Takwa Nadine Mali, Caught in the web amidst the armed – conflct

The separatist fighters have engaged in their usual tactics of visiting schools that have already opened their doors for registration in preparation of the start of the school year that seems promising. They constantly visit the schools and demand for financial support.

Reports say their constant visit to some of these schools asking for financial support at gunpoint and harassing staff members has of recent attracted military attention, causing them to accuse the school authorities and staff members of siding and supporting separatist fighters who have taken up arms against them. These allegations from the military have caused many innocent school authorities and their support staff to be arrested, tortured, molested, and detained in very cruel, degrading and inhumane detention conditions by the military.  Many have been declared wanted by the military and the whereabouts of some remains cloudy.

The situation of Takwa Nadine Mali, Personal Administrative Assistant to the Proprietor of Ebenezer Higher Institute of Science and Technology in Bamenda is worrisome. Her whereabouts at press time remained a misery.

Reports say she has suffered constant threats and molestation from the Ambazonia Defense forces, and unfortunately has been placed under government security searchlight for not only siding with separatists but supporting them financially.

The separatist fighters often, at gun point, reportedly demanded her financial support for defying their school boycott and shutdown orders. Takwa Nadine Mali at one point gave FCFA 50,000 to the separatist fighters for them to spare her live when separatist fighters took advantage of an unfortunate incident that occurred on August 7, 2024 and stormed their school.

Eyewitnesses say a motorbike rider was killed by a truck driver, thus causing the bikers to stage a protest and the separatist fighters took advantage of incident and stormed the institution.

The military, according to what we gathered, got hint of the incident and how money exchanged hands between the separatist fighters and the Personal Assistant of the school proprietor and immediately placed her under security searchlight.

Takwa Nadine, according to sources, under pressure from the military, accepted that she had been giving money to the separatist just to spare her life especially when the separatists usually threatened her at gunpoint.

This confession from Takwa Nadine triggered the military to launch a manhunt for her as information circulated that an arrest warrant has been issued for her.
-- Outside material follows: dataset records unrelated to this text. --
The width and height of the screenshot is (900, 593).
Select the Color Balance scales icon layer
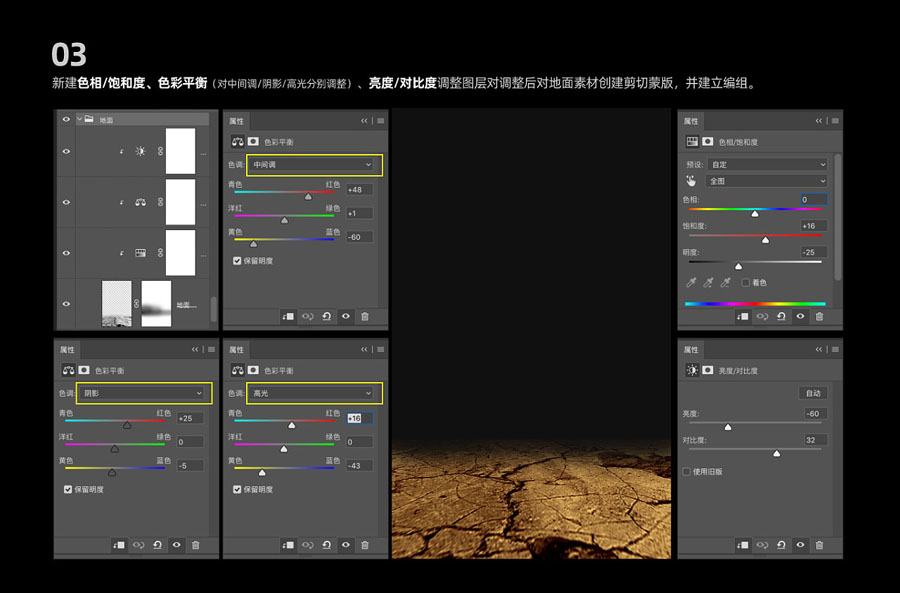click(140, 202)
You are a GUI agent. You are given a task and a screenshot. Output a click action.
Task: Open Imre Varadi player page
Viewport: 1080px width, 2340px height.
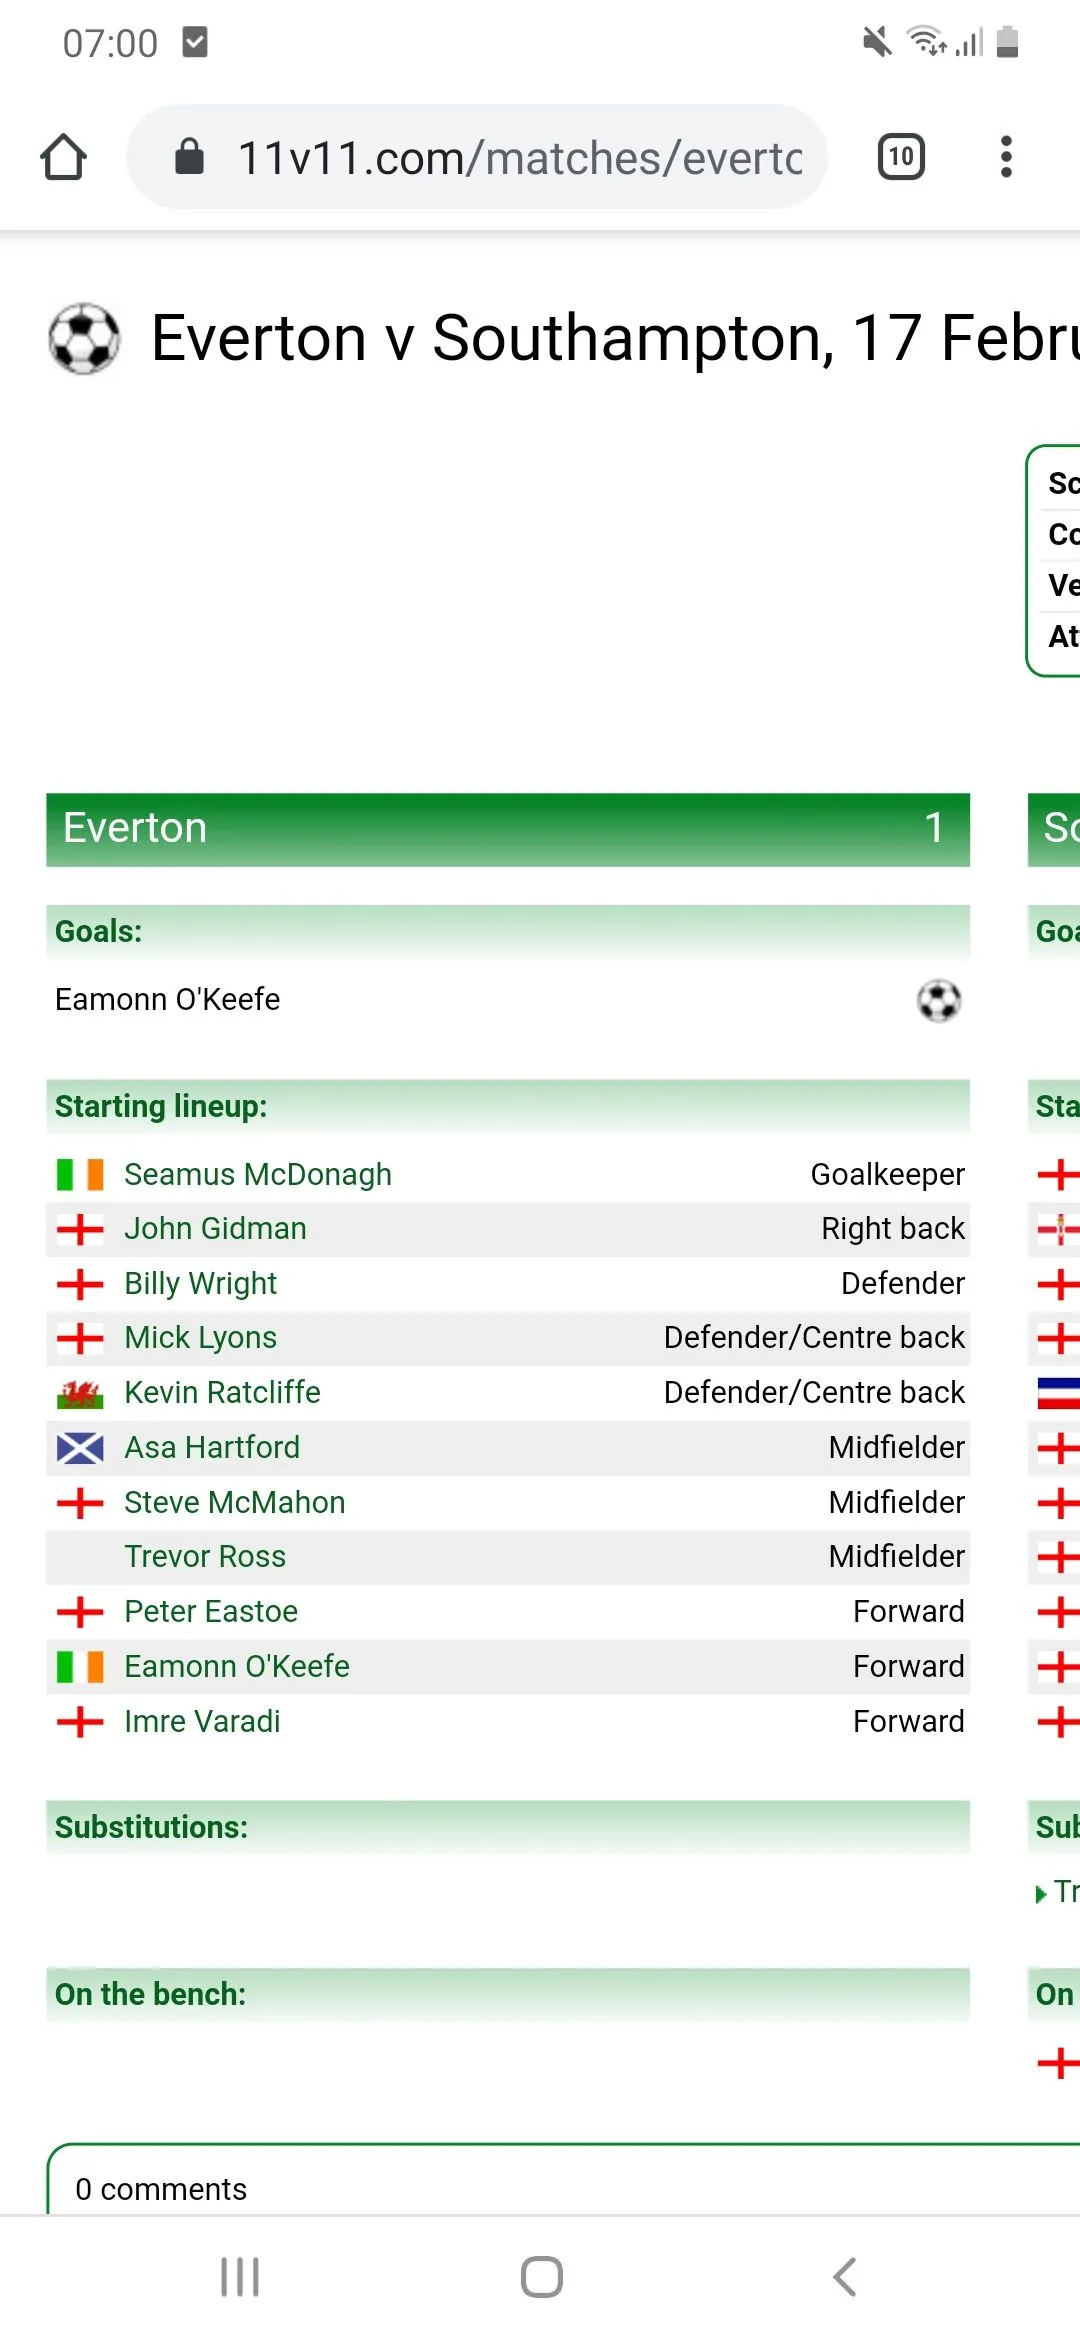point(202,1721)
She had no other option than to escape out of the country, taking into consideration that she is caught in the web of the separatists and the military.

It should be recalled that the Anglophone crisis, something that pundits say had been brewing for several years, boiled over in 2016, when Common Law Lawyers in the North West and South West regions went on strike. They were demanding for the return of the federal system of government, redeployment of Civil Law Magistrates back to Civil Law Courts in French Cameroon, among other grievances. Not long after, teachers in the North West and South West regions also went on strike, demanding for the redress of several issues concerning the English sub system of education.
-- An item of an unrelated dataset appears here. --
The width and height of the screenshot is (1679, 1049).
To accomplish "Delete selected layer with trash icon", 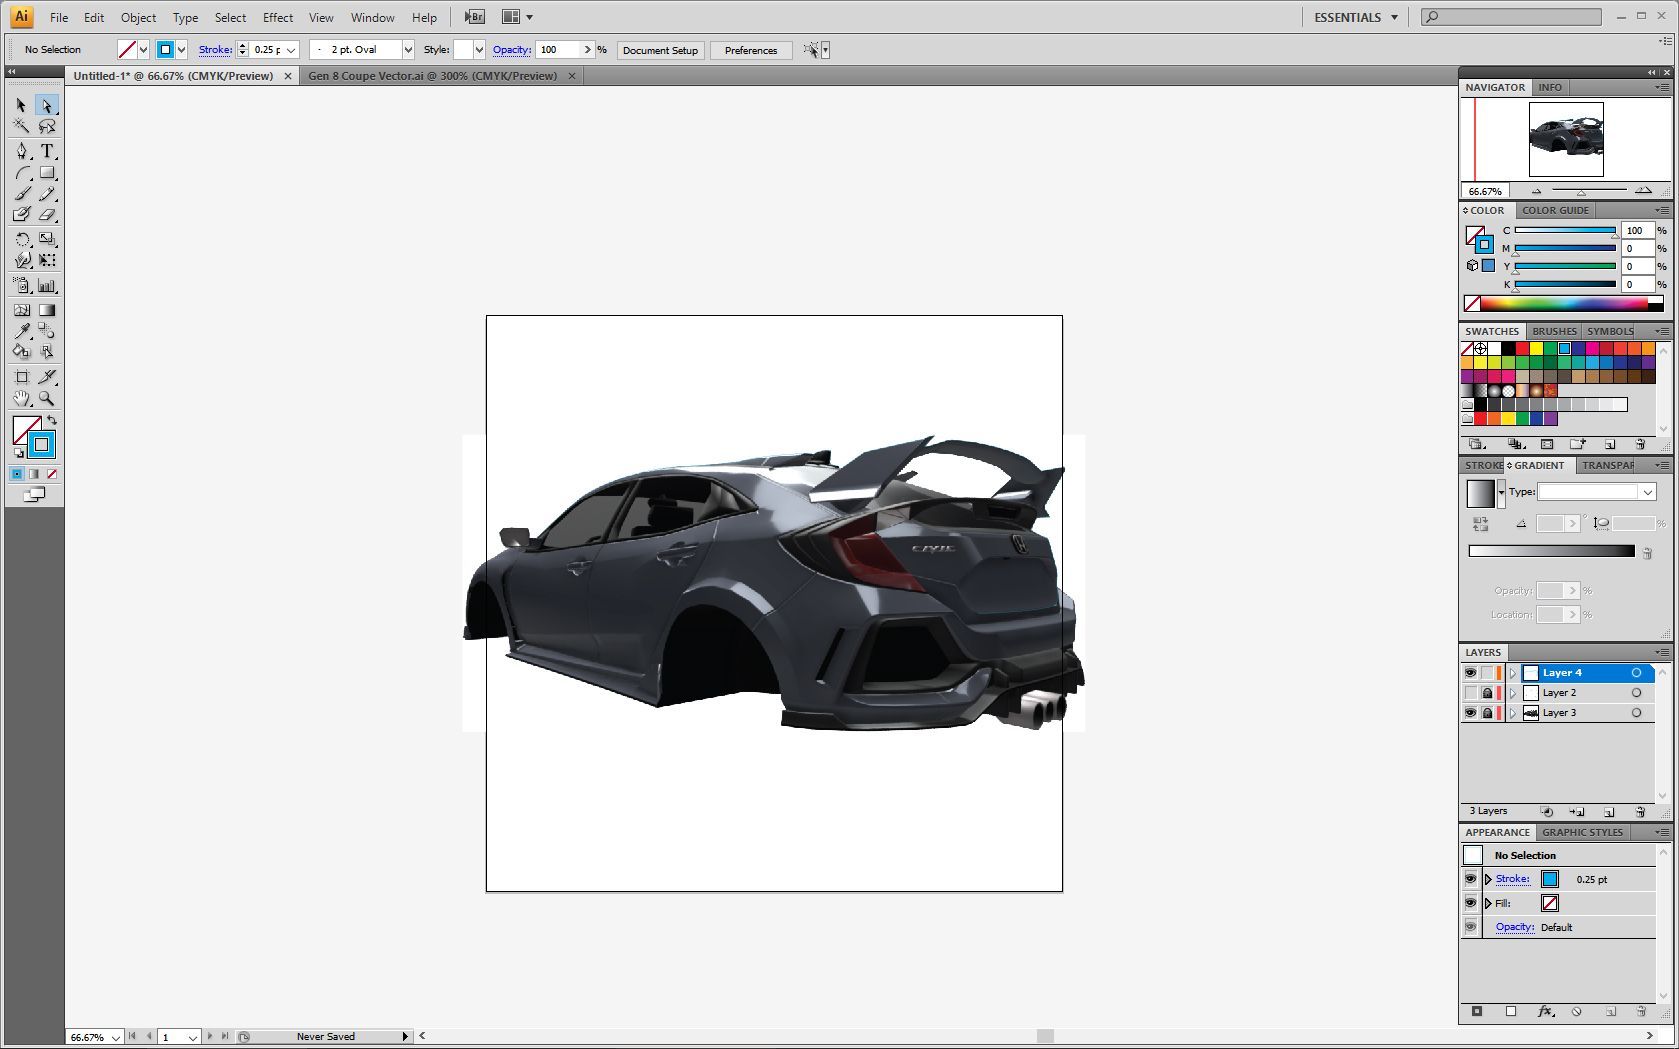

The crisis has left thousands, both civilians and security and defence forces dead, others internally displaced with some living in bushes while over 50,000 have fled to neighbouring Nigeria, where they are living as refugees. Houses, as well as villages, have been razed to the ground with extrajudicial killings being regular occurrences.

School boycotts, shutdowns and perpetual lockdowns have been the order of the day since the crisis metamorphosed into an armed conflict.